The Bible is full of prophecies about this. It will be at the end of that period of time mentioned above that will last 3.5 years, which Jesus called “the (great) tribulation” (e.g., Matt. 24.21; cf. Revelation 7.14). At the end of this time period God will come to aid of his people by sending his agent Jesus of Nazareth to earth as a mighty warrior-king to deliver the surviving, penitent, Jewish people and destroy this Antichrist and his numerous, militant hordes.

This war is called “the battle on the great day of God the Almighty” (Revelation 16.14). Some Christian Bible scholars rightly call it the Messianic Destruction since the LORD will fight by means of Messiah Jesus who will lead Jewish men in destroying their enemies (e.g., Zechariah 12.3-9; 14.3-7; Revelation 19.11-16).

But what will happen to Jesus’ people who will meet him in the air on his way from heaven to earth to fight this battle? In other words, Where do those righteous ones go right after the resurrection? Most Christians have been a bit fuzzy on the details at this point in this biblical, eschatologial scenario. Many of them have not believed that the peace-loving Jesus–who said “love your enemies” and “turn the other cheek”–can be a warrior-king at all. But that is not the case with Orthodox Jews about their Messiah. They believe this scenario about Jews being subjected to a great holocaust at the end of days and their Messiah coming as a warrior-king to deliver them. They call it the Redemption of Israel. Will Jesus have turned into another person of whom we Christians do not know?

Not at all. It’s all about timing. It’s all about conditions on earth. Wise King Solomon wrote, “For everything there is a season, and a time for every matter under heaven; . . . a time to kill, and a time to heal; . . . a time to love, and a time to hate; a time for war, and a time for peace” (Ecclesiastes 3.2, 8). The God of heaven and earth deems this time a time for war.

So, will Jesus’ people who meet him in the air descend with Jesus to earth? Will they participate with him in this mother of all battles? I don’t think so. There is nothing in the Bible that indicates this. Accordingly, posttribulationist Christians, in their effort to refute pretribulationism (=rapture of saints to heaven prior to the tribution) err in claiming the elect who meet Jesus in the air will accompany him in his descent to earth.
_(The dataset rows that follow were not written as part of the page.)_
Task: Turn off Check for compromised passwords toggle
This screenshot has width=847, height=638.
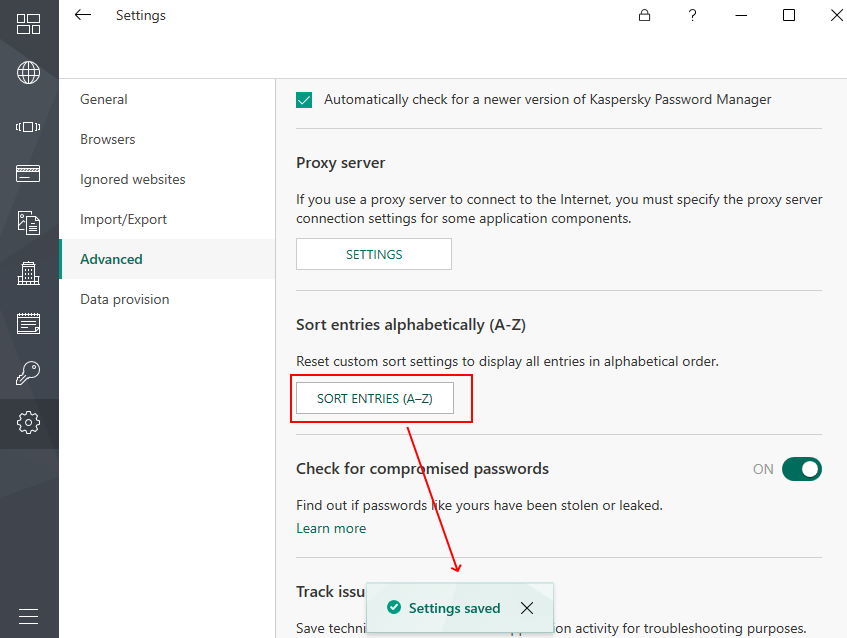Action: [801, 469]
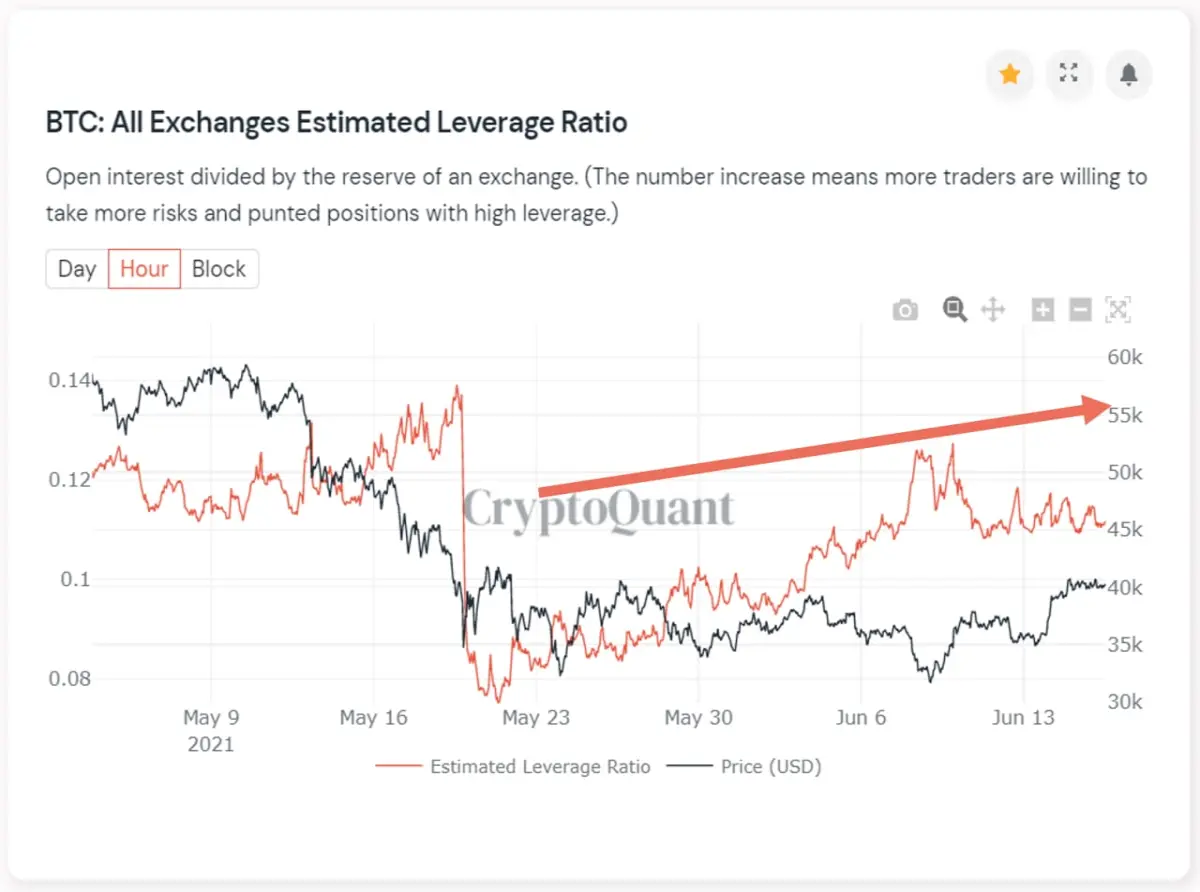Click the bell alert icon

(x=1129, y=74)
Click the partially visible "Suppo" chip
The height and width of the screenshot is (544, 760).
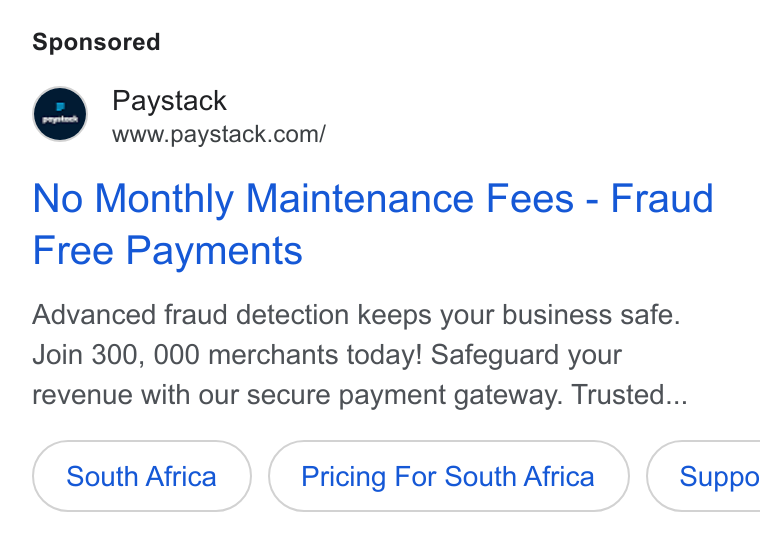point(704,476)
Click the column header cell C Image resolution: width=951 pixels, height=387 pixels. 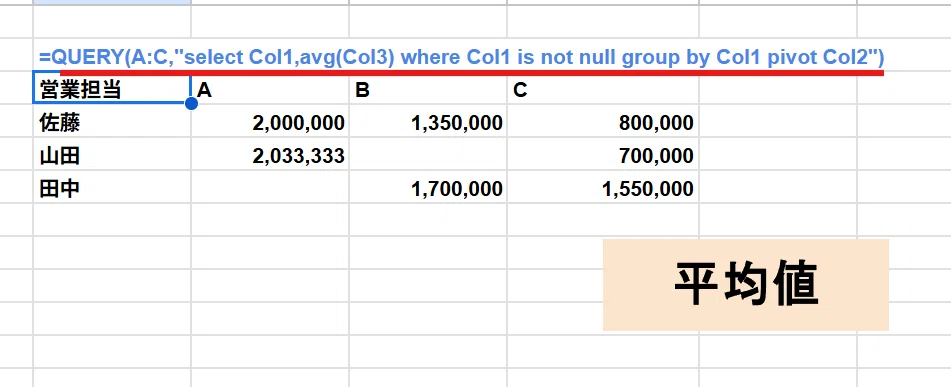[x=603, y=90]
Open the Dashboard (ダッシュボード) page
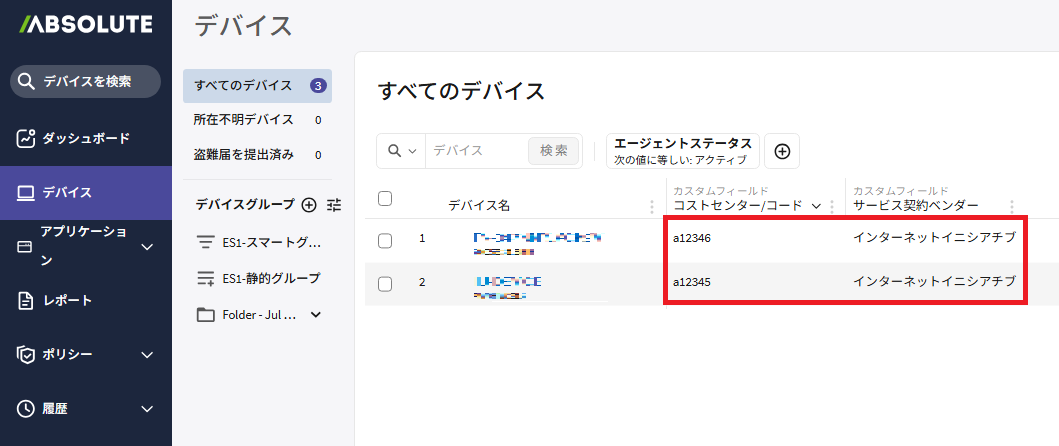The width and height of the screenshot is (1059, 446). [x=85, y=138]
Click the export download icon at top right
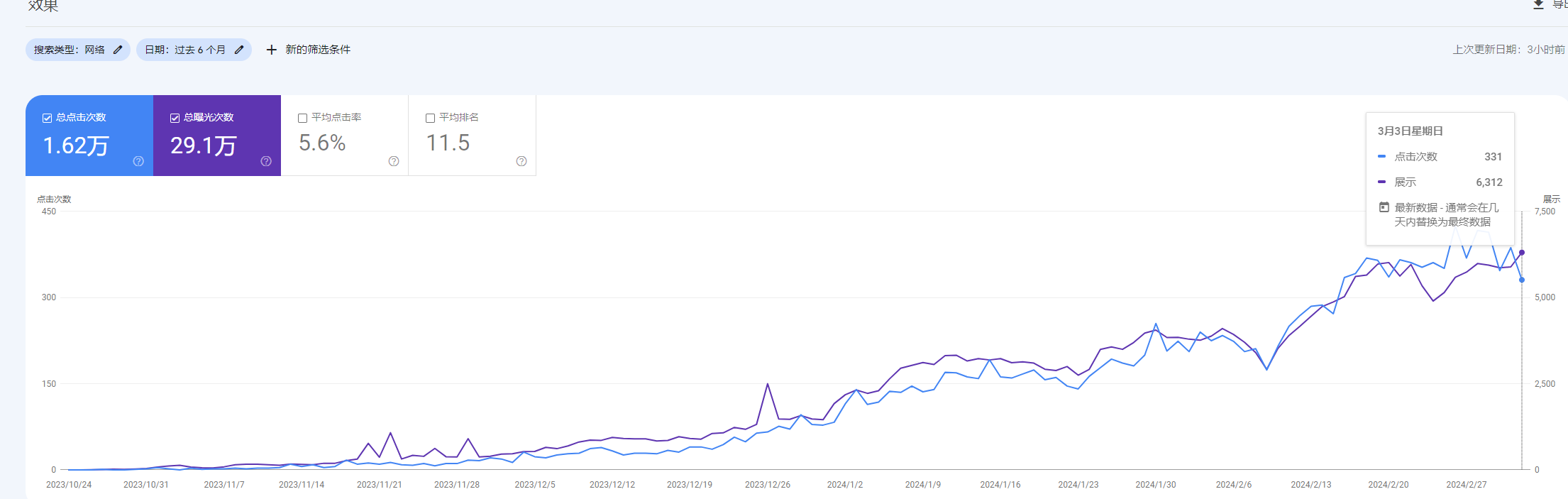The image size is (1568, 499). pyautogui.click(x=1538, y=4)
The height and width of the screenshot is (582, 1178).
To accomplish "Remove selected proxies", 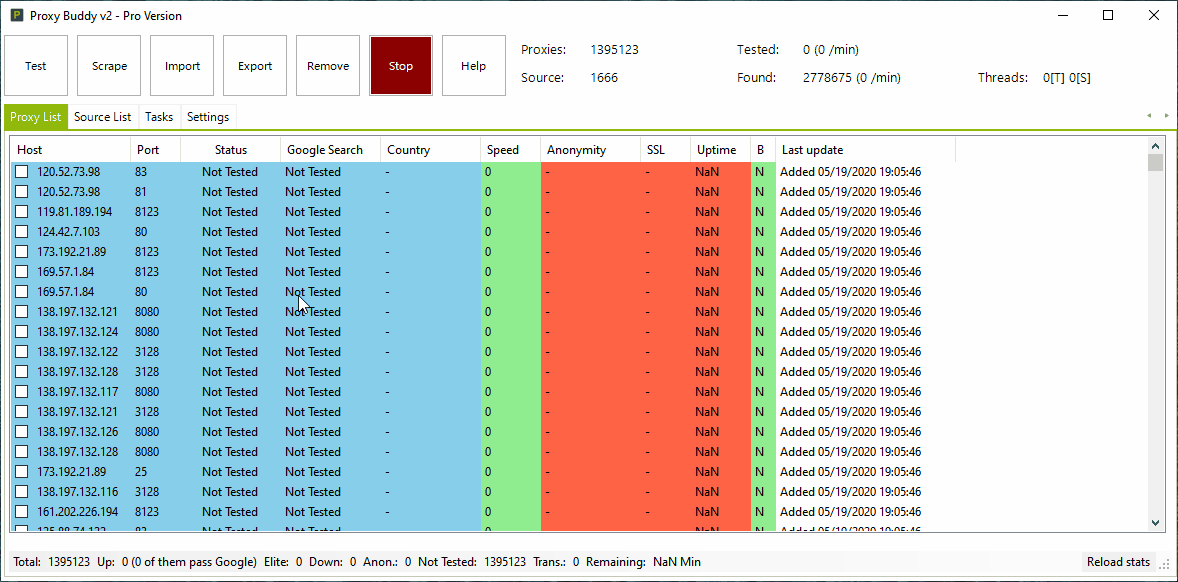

Something else that happens at the time of the second coming of Christ is that God is going to make “a new heaven and a new earth” (Revelation 21.1). I think “heaven,” here, refers to “the heavens” as in Isaiah 65.17 and 66.22, meaning the entire universe other than the earth. At that time “the holy city, the new Jerusalem,” will be “coming down out of heaven from God” (Revelation 21.2). It had been God’s abode with his angels in heaven. At the Last Supper Jesus said of it to his disciples, “In my Father’s house are many rooms; . . . I am going there to prepare a place for you” (John 13.2 NIV). I think Isaiah refers to it, and the union of Christ and his people in air, by him saying, “Go, my people, enter your rooms and shut the doors behind you; hide yourselves for a little while until his [YHWH’s] wrath has passed by. See, the LORD is coming out of his dwelling to punish the people of the earth for their sins” (Isaiah 26.20 NIV). This interpretation is strongly supported by the fact that the previous verse is one of the two or three most vivid resurrection texts in the Jewish Bible. It says, “But your dead will live; their bodies will rise. . . . the earth will give birth to her dead” (v. 19 NIV).

So, the righteous who are raised at the resurrection will not continue with their Lord Jesus in his descent to earth to fight the Antichrist and his armies. Rather, they will enter into their eternal home, it seems to watch the victorious outcome of the battle below that Jesus, now a warrior-king, will achieve. After that God will conduct the judgment, again by means of his agent Jesus. At this time justice will prevail, the righteous will be rewarded, and evildoers will be punished. When this judgment ends in a matter of days, there will be great rejoicing thereafter in the peaceful kingdom of God and Christ that will be worldwide and endure forever.